## START Quoted passage

Data Eng Weekly

Hadoop Weekly Issue #24

30 June 2013

Hadoop Summit was this week, and this issue covers a lot of the announcements and presentations from the summit. Thanks to everyone who presented-- it was great to hear about all the different parts of the Hadoop ecosystem! I've gathered major news and technical presentations (I'm sure there will be more posted online soon), but I wasn't able to include everything due to the sheer volume of announcements made this past week. I'm sure you'll enjoy what I've found, though!


Hoya is a new project out of Hortonworks to deploy Apache HBase on YARN. This is an interesting idea, and the blog post outlines a number of potential use cases. For instance, running two versions of HBase on the same YARN cluster or spinning up a HBase cluster for the duration of a MapReduce pipeline (to use HBase as a cache). Code hasn't been released yet, but Hortonworks plans to post on github and to write more blog posts about Hoya in the future.

If you're using Apache Pig, then you should be using (if you're not already) the DataFu collection of UDFs and UDF-libraries from LinkedIn. This presentation provides an overview of DataFu including both concrete UDFs and a bit of background on some of the extensible library APIs.

Cloudera Search uses Apache Solr to provide search on data in HDFS and HBase. It supports both bulk indexing and real-time indexing with Flume. This post is a detailed look at the features and architecture of Cloudera Search, which is currently in beta.

The second post in the series on KijiRest covers HTTP PUT (to replace or add a row) and POST (to add a new row) in addition to GET operations. The post has a bunch of examples, which is probably all you need to get started with Kiji in your favorite non-JVM language.

Apache Oozie has a REST API for CRUD operations -- in fact, but the UI and the command-line are powered by it. This tutorial walks through how to use the API including in a secure installation.

ORC File or "Optimized RC File" is a new file format in Hive 0.11. ORC improves query speed and storage efficiency by storing data in column-major order, maintaining statistics about columns, and doing light-weight (run-length, dictionary, and bit-packed) encoding. This talk explains the file format as well as future work for Hive 0.12, including vectorization which will operate on many values for a single column to improve query speed.

Parquet is another file format with similar design goals to ORC. Cloudera and Twitter are both throwing weight behind it, with support in Impala and Pig (Hive support isn't merged to master, yet). These slides contain an overview of the format, and also touch on the differences between ORC and Parquet.

Hortonworks and Pearson Education have posted a two chapter preview of the upcoming book on Apache Hadoop YARN. The first chapter is a YARN quick start while the second chapter covers the components of YARN and how it fits into the Hadoop ecosystem.


Hortonworks announced a $50 million round of funding. The round included all existing investors and two new ones. This brings Hortonworks total funding to at least $70 million.

## END Quoted passage

Tasks:
**A.** Restate the stretch of the Hadoop Weekly issue from "Apache Oozie has" through "a secure installation.", switching "tutorial" to "walkthrough".
**B.** According to the Hadoop Weekly issue, which three kinds of light-weight encoding does ORC File use?

## START Supplied material

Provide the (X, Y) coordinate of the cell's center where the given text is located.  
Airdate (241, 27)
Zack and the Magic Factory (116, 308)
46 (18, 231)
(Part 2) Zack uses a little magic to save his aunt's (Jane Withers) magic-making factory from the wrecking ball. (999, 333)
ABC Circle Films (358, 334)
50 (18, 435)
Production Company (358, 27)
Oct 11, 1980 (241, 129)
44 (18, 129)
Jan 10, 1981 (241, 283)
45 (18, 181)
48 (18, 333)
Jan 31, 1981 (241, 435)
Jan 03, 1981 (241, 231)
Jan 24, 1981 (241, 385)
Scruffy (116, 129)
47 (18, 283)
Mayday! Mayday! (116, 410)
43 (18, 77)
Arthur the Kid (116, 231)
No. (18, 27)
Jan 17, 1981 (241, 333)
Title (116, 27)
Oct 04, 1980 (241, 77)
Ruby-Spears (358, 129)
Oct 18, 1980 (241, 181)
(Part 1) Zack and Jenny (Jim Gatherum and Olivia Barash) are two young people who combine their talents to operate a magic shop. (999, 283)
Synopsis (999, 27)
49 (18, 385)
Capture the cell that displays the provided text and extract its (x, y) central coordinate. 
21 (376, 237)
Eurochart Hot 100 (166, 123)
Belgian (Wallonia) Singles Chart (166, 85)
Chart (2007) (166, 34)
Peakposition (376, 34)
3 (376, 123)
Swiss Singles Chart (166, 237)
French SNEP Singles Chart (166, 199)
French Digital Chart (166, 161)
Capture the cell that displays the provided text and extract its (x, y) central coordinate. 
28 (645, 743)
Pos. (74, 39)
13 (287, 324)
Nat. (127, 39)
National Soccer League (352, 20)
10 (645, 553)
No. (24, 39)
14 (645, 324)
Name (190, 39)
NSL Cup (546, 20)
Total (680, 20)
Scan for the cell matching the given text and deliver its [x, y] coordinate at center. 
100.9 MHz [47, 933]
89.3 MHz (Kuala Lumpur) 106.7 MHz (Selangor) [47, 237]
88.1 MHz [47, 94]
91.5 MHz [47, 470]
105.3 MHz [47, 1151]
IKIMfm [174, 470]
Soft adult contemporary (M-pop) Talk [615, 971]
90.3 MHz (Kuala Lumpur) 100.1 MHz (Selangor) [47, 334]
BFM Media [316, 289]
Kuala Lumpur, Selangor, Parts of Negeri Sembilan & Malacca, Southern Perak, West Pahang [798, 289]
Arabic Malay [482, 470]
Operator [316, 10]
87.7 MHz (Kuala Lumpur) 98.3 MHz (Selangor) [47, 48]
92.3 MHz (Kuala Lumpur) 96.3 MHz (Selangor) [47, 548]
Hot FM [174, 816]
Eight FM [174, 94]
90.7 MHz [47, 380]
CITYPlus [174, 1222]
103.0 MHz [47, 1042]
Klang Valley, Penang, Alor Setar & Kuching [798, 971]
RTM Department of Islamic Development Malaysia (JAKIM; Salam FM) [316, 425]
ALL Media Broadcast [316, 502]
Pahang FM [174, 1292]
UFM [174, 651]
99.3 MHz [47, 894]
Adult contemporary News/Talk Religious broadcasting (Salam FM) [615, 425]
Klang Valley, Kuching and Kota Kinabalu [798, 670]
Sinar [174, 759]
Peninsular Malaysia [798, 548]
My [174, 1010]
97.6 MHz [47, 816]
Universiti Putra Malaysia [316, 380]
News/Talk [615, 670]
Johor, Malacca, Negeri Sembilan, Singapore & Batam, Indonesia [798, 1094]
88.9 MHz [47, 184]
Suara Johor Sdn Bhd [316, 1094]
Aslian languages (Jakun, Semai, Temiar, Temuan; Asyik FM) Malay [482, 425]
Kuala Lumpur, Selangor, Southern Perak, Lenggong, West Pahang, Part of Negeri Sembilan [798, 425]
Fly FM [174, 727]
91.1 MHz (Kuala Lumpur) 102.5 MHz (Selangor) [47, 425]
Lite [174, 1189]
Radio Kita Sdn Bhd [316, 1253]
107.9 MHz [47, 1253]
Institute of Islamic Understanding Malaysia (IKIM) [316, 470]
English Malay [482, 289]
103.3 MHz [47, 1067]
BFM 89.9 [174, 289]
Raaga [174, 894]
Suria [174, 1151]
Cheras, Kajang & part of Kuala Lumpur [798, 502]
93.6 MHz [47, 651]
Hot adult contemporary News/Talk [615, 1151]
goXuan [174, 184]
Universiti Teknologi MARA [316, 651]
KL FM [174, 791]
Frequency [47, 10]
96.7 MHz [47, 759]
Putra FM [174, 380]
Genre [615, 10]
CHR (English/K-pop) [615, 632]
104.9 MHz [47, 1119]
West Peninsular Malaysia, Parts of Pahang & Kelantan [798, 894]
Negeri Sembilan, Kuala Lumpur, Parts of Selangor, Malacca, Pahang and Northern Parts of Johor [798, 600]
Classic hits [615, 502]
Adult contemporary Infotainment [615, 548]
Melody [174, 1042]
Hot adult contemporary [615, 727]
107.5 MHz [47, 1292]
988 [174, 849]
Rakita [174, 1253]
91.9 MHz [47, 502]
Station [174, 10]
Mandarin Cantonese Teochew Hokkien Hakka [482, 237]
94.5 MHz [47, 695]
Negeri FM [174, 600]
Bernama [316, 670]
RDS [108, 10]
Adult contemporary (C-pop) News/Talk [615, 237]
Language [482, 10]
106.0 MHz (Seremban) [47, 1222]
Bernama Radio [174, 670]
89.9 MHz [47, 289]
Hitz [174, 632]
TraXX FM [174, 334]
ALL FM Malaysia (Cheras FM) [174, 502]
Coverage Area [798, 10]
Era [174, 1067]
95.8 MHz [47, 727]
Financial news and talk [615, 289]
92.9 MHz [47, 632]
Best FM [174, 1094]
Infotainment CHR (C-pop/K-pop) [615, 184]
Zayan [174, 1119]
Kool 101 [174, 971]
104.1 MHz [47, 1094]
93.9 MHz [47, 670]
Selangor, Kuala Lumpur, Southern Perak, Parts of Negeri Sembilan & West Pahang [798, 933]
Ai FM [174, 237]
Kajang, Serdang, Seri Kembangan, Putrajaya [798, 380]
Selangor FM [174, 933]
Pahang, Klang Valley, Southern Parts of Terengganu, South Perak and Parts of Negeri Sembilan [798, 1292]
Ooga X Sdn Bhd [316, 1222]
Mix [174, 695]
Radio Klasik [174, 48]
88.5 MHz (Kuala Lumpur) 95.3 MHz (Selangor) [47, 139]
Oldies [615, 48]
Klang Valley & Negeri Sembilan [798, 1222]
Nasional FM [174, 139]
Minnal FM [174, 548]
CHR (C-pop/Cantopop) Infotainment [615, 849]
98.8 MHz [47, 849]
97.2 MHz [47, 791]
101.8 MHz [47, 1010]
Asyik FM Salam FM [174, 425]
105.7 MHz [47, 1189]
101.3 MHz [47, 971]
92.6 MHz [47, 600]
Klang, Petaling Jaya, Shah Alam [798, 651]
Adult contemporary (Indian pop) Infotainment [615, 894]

## END Supplied material

Complete answers:
**A.**
Apache Oozie has a REST API for CRUD operations -- in fact, but the UI and the command-line are powered by it. This walkthrough walks through how to use the API including in a secure installation.

**B.** Run-length, dictionary, and bit-packed encoding.